Exercise objective:
Compute how many lines in the data below hold the word "icon", then report that number with nothing else.

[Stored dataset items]
************

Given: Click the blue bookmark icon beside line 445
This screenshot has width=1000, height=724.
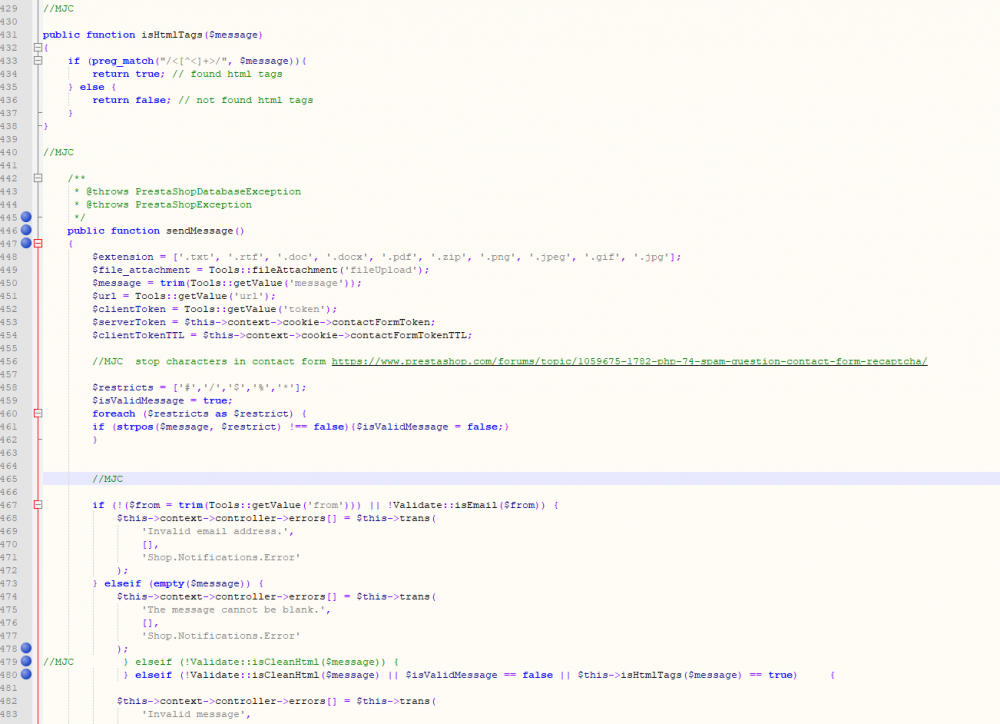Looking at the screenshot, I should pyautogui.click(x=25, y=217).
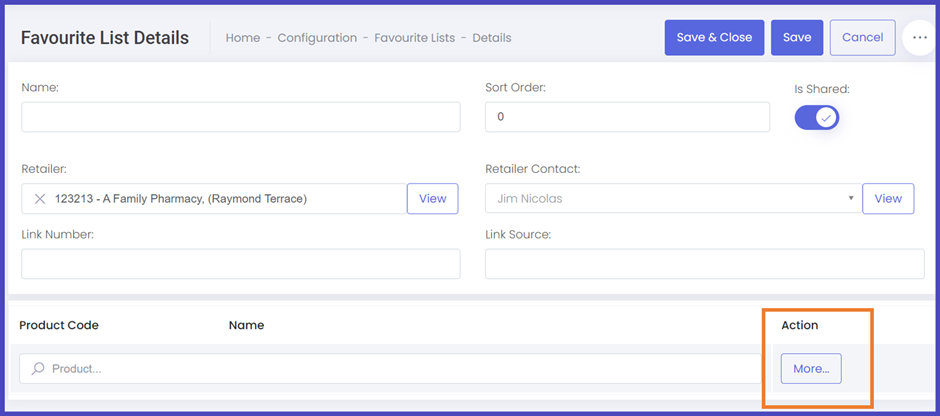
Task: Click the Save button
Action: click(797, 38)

************

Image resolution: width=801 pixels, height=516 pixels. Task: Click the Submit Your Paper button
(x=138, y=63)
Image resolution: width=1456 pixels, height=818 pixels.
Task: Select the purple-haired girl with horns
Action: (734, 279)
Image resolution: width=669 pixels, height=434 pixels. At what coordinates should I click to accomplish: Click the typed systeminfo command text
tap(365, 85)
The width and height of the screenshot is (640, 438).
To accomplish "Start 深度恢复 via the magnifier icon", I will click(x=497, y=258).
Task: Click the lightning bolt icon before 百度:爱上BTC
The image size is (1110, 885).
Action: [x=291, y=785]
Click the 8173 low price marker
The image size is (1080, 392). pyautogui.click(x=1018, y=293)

************

Answer to the exercise:
3